A few years ago I started a garden. I’m largely self-taught, which means I find articles on Pinterest and watch YouTube videos and just try things. Sometimes I fail, like the year I got just one ear of sweet corn, and other times I’m so successful we can’t eat it all! Raspberries were one such success. I planted three tiny raspberry suckers about 18 months ago. Today my whole garden is being overtaken by berries, and my cupboard is FULL of raspberry jelly. But the raspberries have done more than take over my yard and fill my pantry; they also taught me a valuable lesson.

Raspberries have fruit twice a year – spring and fall. This year we have had so much autumn rain that the berries are big and plentiful. The nearly constant rain also means that I can’t get out to pick them often enough. One day recently there was a break in the rain, and I went outside to pick. Lifting the first branch, I was impressed by the huge quantity of fruit that was weighing it down. Wow, I thought to myself, these bushes are just laden with fruit!

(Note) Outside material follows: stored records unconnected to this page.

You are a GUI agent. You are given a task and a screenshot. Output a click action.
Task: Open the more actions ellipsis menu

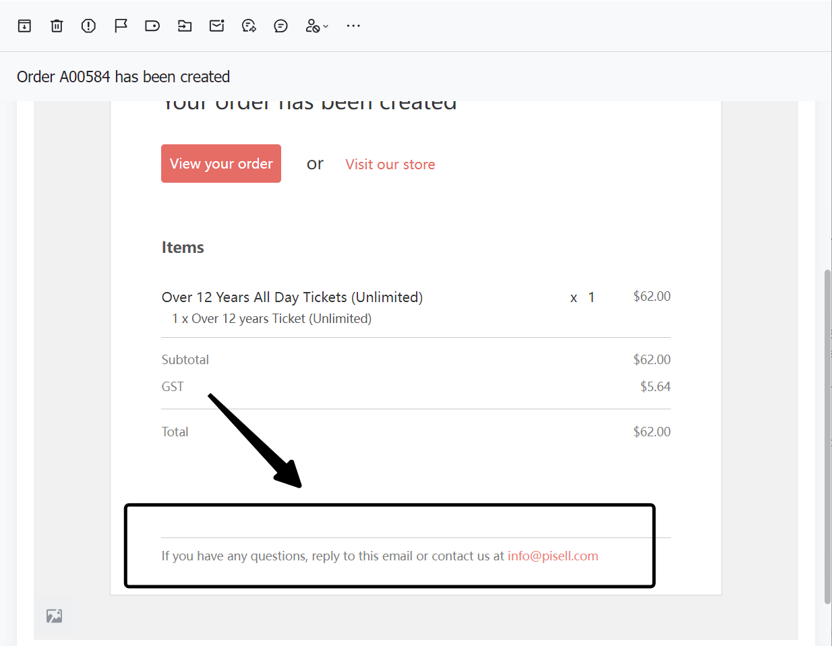click(353, 26)
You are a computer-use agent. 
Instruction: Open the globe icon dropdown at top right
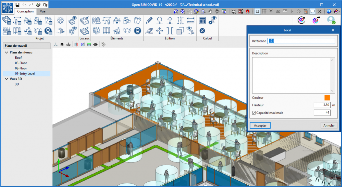coord(329,11)
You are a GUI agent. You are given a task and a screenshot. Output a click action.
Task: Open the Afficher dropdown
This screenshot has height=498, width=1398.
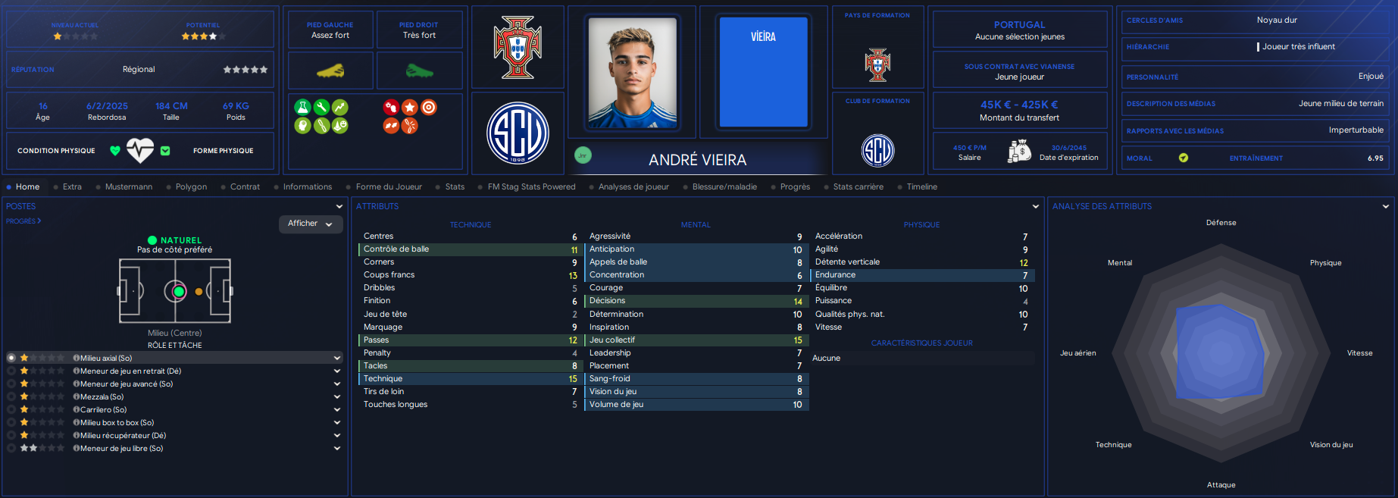click(311, 224)
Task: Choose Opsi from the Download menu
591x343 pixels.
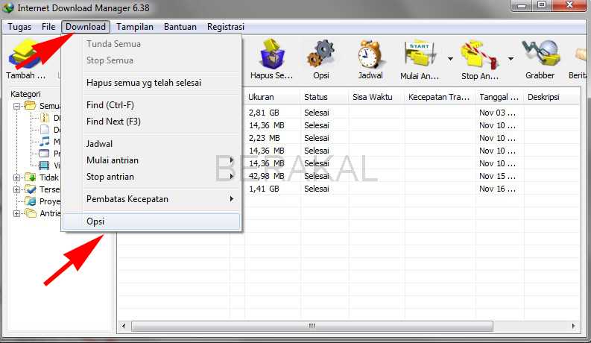Action: (95, 221)
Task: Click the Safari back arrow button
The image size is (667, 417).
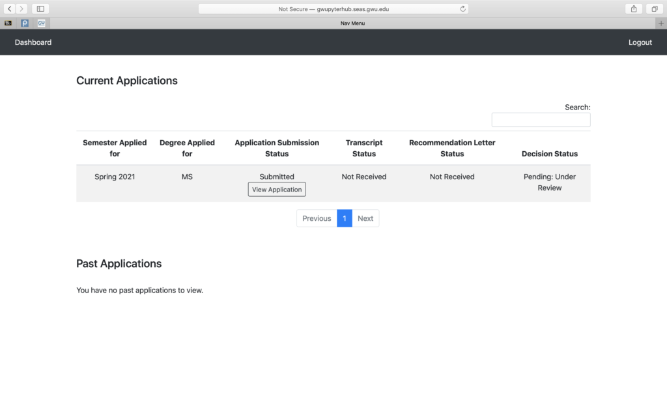Action: click(10, 8)
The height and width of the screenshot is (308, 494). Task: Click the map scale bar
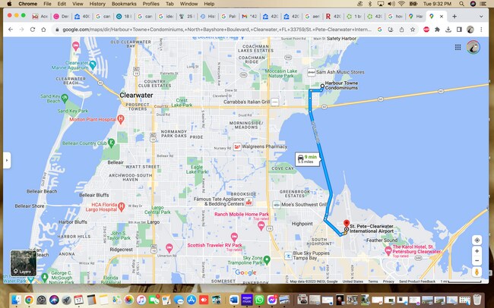[464, 281]
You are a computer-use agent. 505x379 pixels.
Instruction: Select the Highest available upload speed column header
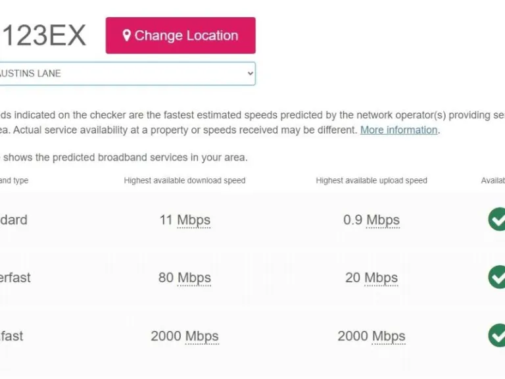[x=372, y=180]
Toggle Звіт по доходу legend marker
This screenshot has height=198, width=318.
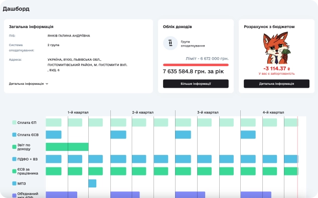[14, 147]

I stopped dead in my tracks. Laden. It’s a word we don’t really use unless we’re quoting Matthew 11:28 (or, apparently, if we’re overrun with raspberries). “Come unto me, all ye that labor and are heavy laden, and I will give you rest” (KJV). That day in the garden I looked up Matthew 11:28 on my Bible app. I also looked up “laden” in the dictionary, which means “weighted down with a load,” (dictionary.com).

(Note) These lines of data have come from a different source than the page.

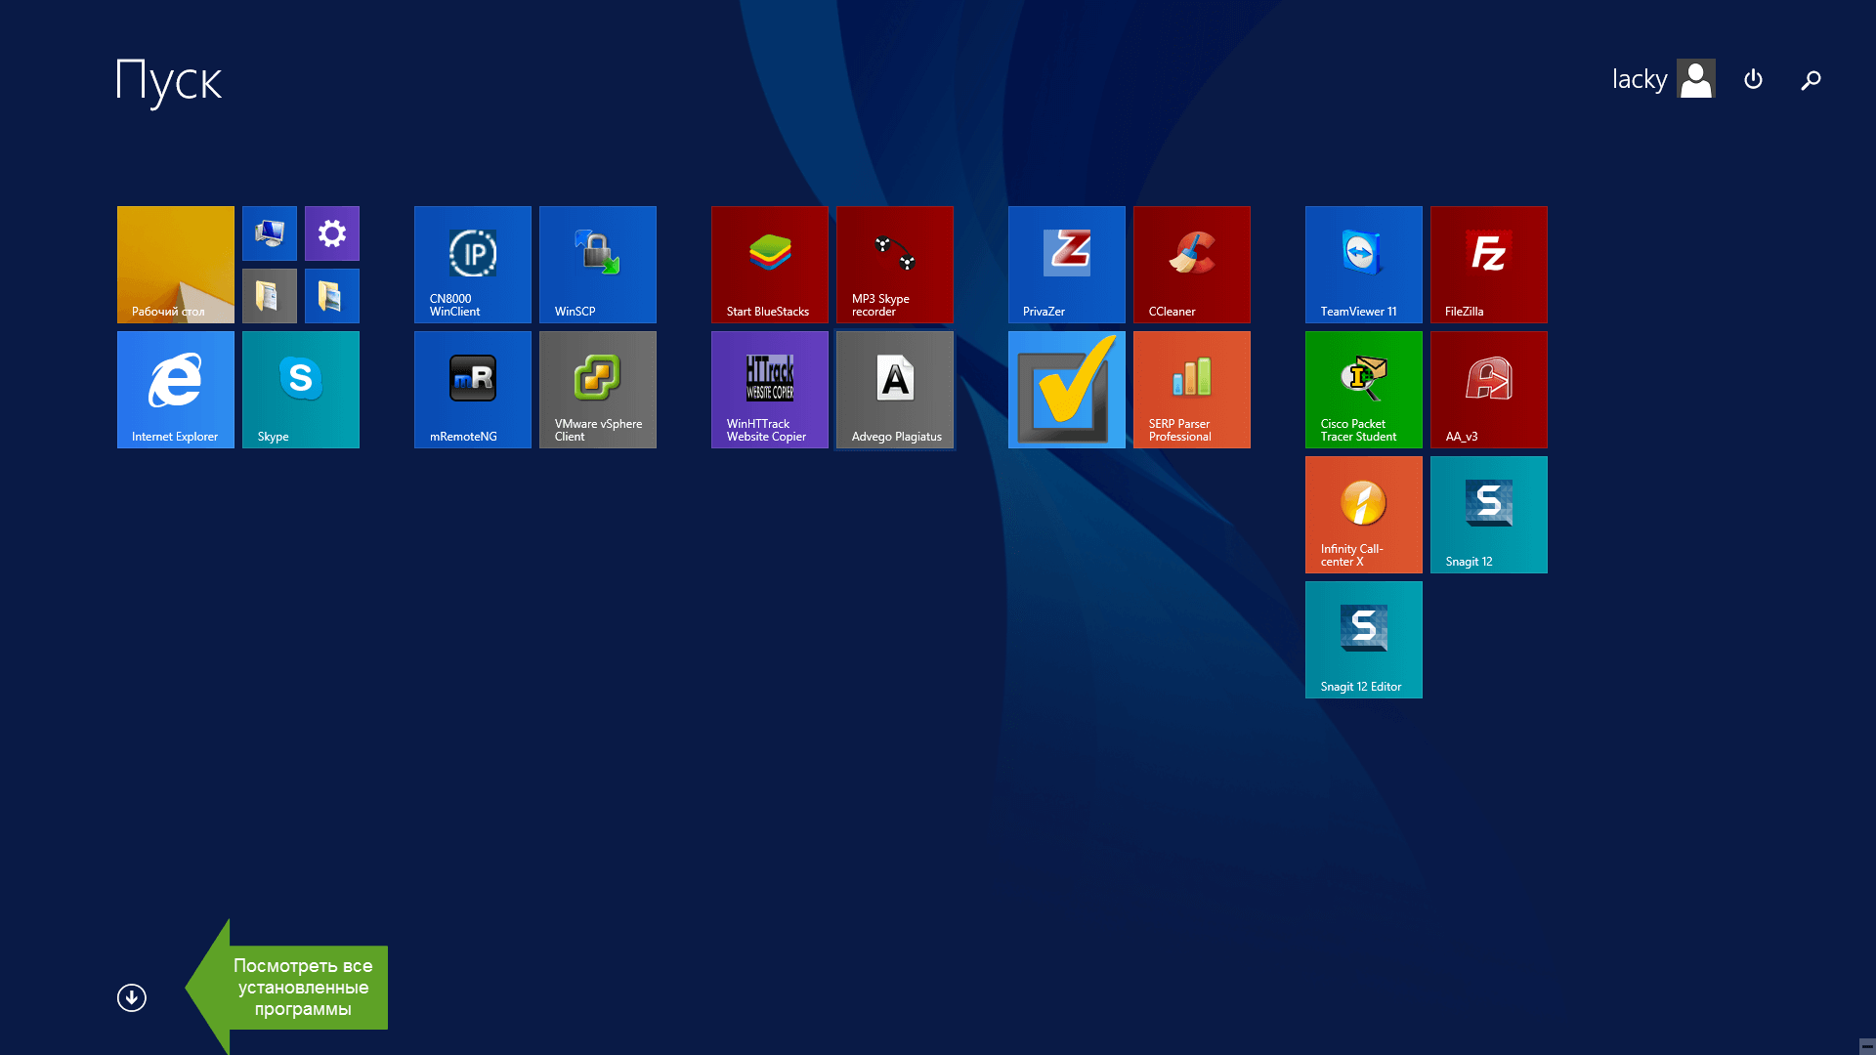Toggle power button in top bar
The height and width of the screenshot is (1055, 1876).
[x=1754, y=78]
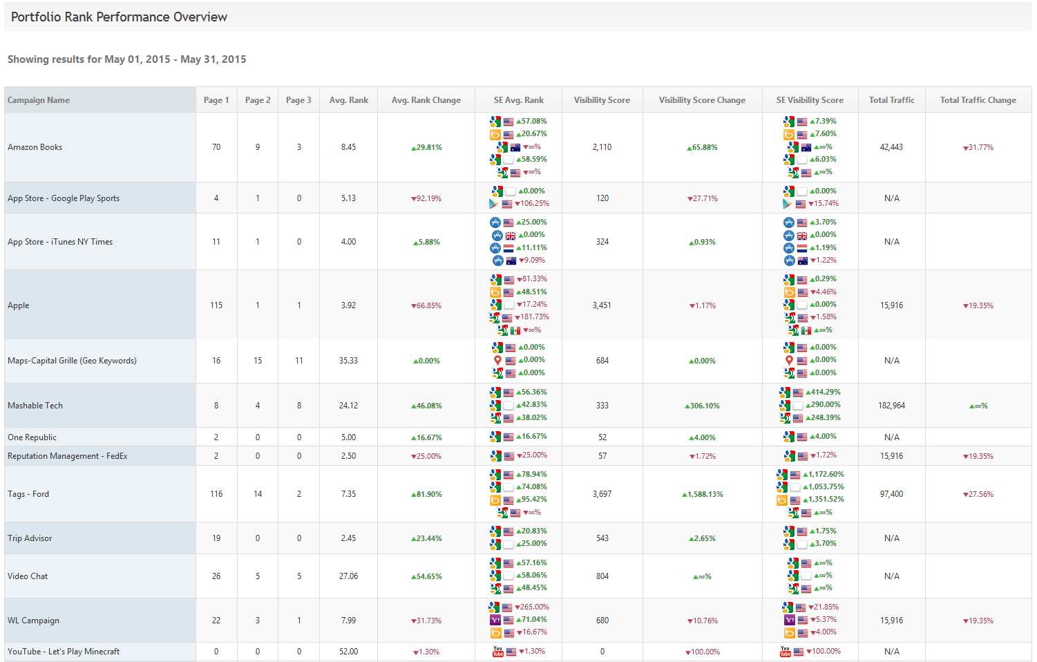Click Australia flag in Amazon Books SE Avg. Rank

(515, 147)
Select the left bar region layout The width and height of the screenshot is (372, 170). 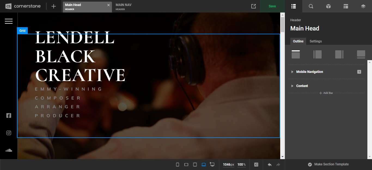tap(318, 54)
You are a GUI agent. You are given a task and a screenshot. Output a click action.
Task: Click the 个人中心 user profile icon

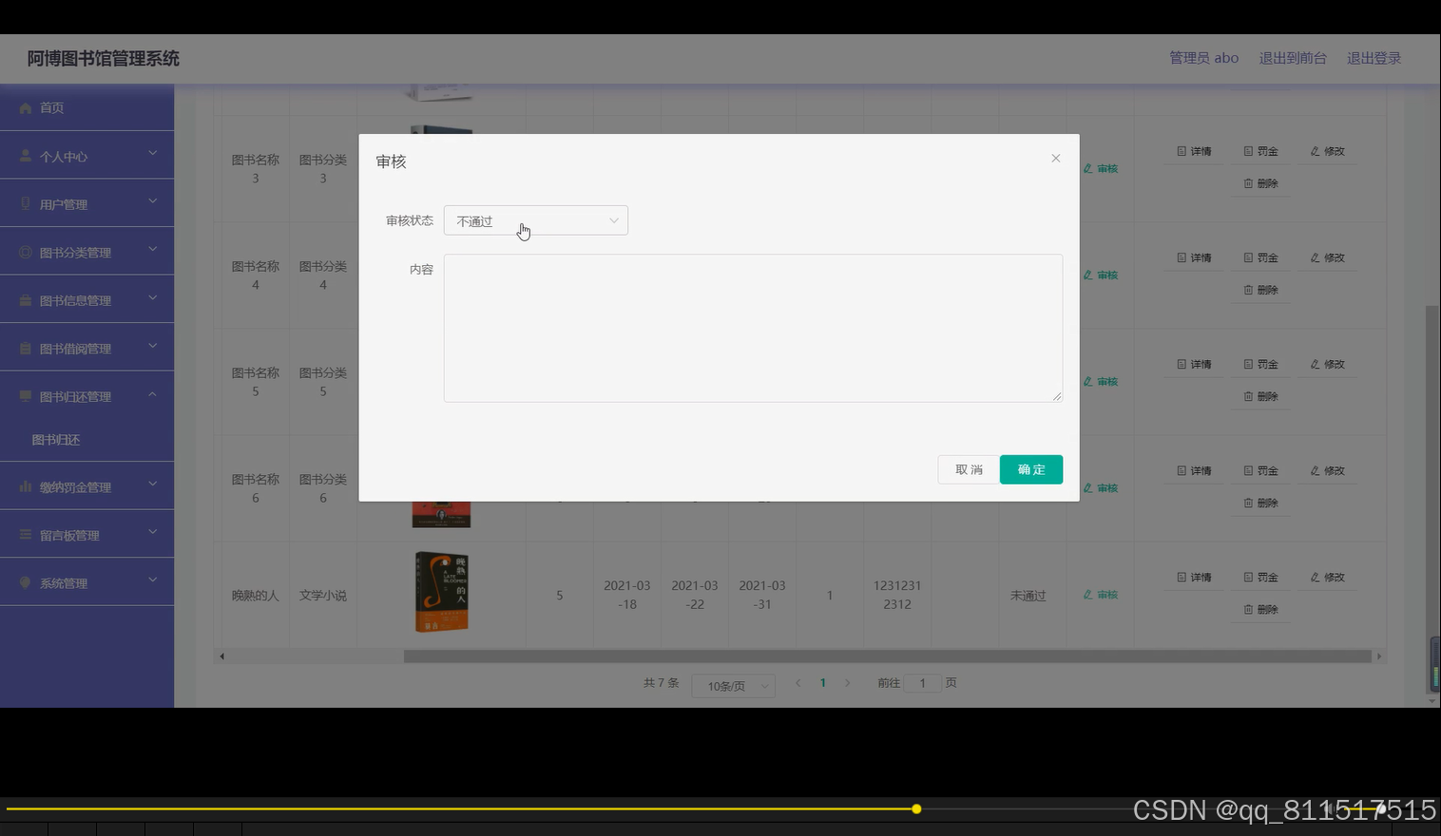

So many times I’ve thought of that verse or prayed for God to unburden me, but what I really wanted was a tropical vacation, or at least a good night’s sleep, so I would have the strength to pick it all up again tomorrow. As a person, that’s my mental picture of unburdening. As a gardener, I know that unburdening my raspberry bushes means picking the fruit and pruning the dead branches – making my plant less so it can do more.

John 15:2 (NIV) says, “He cuts off every branch in me that bears no fruit, while every branch that does bear fruit he prunes so that it will be even more fruitful.”

When my life, my faith, or my ministry produce fruit, that isn’t just for my benefit. It’s meant to be picked. A raise is an opportunity to bless others. Increased patience improves the lives around me. A growing ministry is an opportunity to bring in new partners and mentor future leaders. Likewise, the dead branches in my life—the toxic relationships, busy work, and time wasters—need to be pruned. Just like my raspberries, I need to be less so I can be more.